Depois de Arteara vieram talvez os 11Km mais penosos da prova. Em plena noite e já depois de fazermos as 2 subidas anunciadas no perfil. entramos num vale do qual não vislumbramos a saída e o que imaginámos ser um suave estradão a descer para a meta era afinal um trilho que subia e descia, subia e descia, numa sequência infindável e repetitiva. As sombras pregavam partidas ao cérebro que via o fim a cada curva no horizonte escuro

Quando por fim abandonamos aquele vale ingrato e escuro qual labirinto seco de calhaus estávamos na Machacadora, o ultimo abastecimento. Oficialmente no Km 120, realmente já com 127Km. O ânimo era escasso, faltávamos apenas descer até ao farol de Maspalomas, unica dificuldade o facto de irmos por dentro de um enorme canal de águas pluviais que desagua na praia, ainda assim grosseiramente revestido com grandes lajes de pedra e cimento, umas partes melhor do que outras.

Estávamos muito perto de acabar a aventura. As 24h para terminar já tinham sido uma miragem há muito esquecida embora as 24h para fazer 125km tenham sido uma realidade como documenta o GPS. Só se esqueceram foi de dizer que afinal eram 133Km

Um pouco antes do farol saímos do canal, contornamos o farol pela praia, um pouco de areia para celebrar. Aumento o ritmo e obrigo o Trindade que queria cortar a meta primeiro a um ultimo esforço. O Luis Canhão vem dar-me a bandeira de Portugal. A nossa comitiva faz grande festa à nossa chegada. 



Está concluída a travessia da Gran Canária. Pior ou melhor o objectivo foi atingido. De manhã vi jeitos da coisa não ter um desfecho tão positivo, pelo menos para o Luis Trindade. Mas felizmente com calma e perseverança e muita energia positiva lá chegámos ao final. Teria sido uma prova diferente se não o tivesse encontrado, se melhor ou pior pouco importa, mas foi seguramente muito mais bem passada, lá isso foi. Da próxima vez já sabes, se não queres levar comigo meia ultra já sabes que tens de dar à perna para não te apanhar, principalmente em estado walking dead montanha acima. 

Dali foi só meter-me num táxi com a família e rumar ao banho e refeição no apartamento. Uma noite de repouso e um dia na piscina haviam de ajudar a uma rápida recuperação do empeno que não deixou grandes marcas, nem exterior nem interiormente.

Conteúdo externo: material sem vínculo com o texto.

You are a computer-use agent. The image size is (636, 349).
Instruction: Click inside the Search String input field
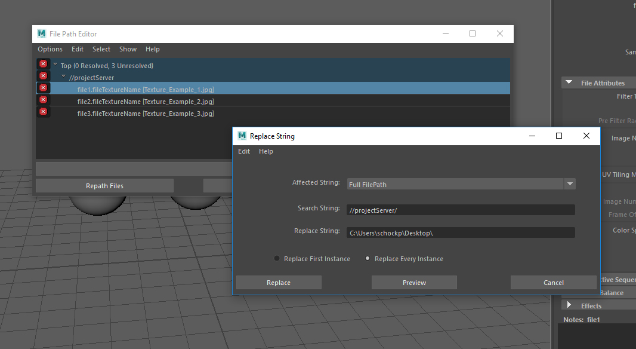tap(459, 209)
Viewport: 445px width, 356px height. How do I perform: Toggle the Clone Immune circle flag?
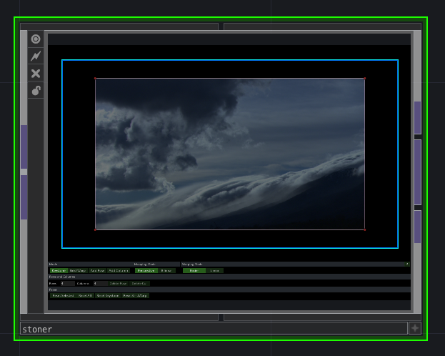36,39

Creio que toda a gente gostou desta viagem. Quem foi pelo sol e banhocas teve as duas coisas. Quem foi para correr também teve a sua conta. Na TransGranCanaria o Turtles fez uma boa prova com 20h51 e a Ester nas 23h03. Eu e o Trindade nas 25h e 15m que acabou por ser um resultado simpático tendo em conta todas as contrariedades que tivemos de ultrapassar, ficámos a meio da tabela, ainda assim. Quem diria.
Na distância Maratona a Paula Penedo a fazer um excelente tempo com 5h27, o Luis Canhão com 7h27 e o Manuel António com 8h53. Todos uns campeones!

Recomendo esta epopeia a quem goste de testar os seus limites e se calhar ultrapassá-los. O piso é algo demolidor, algumas subidas dolorosas, não muitas ainda assim. Abastecimentos algo limitados mas ninguém passa fome ou irá notar a falta de alguma coisa. Aqui e ali poucas fitas, ainda tive de consultar o track no relógio um par de vezes. Esperava um pouco mais tendo em conta que era uma prova do circuito North Face mas ainda assim reconheço que fui eu que pus a fasquia demasiado alta. Os 7 Kms a mais é algo que não se compreende. Também ficam por explicar os 8500 D+ quando tinha na melhor das hipóteses 7500 D+. O almoço convívio no dia a seguir à prova recomenda-se e bem. Excelente comida e bebida à descrição. Meu deus, que festim, tirei a barriga de misérias por 8€!!!

O clima da ilha nesta altura do ano com alguma sorte é uma maravilha. Temperatura amena, e com sol é o nosso verão. É perfeitamente possível fazer praia com um dia de sol.

Ao mentor da aventura, Luis Trindade, obrigado pela aventura. Venha outra! Aos companheiros de viagem obrigado pelos bons dias de férias que passámos. Até à próxima!

4 comentários:

  1. Mais uma grande aventura cheia de sucesso. Parabéns!!!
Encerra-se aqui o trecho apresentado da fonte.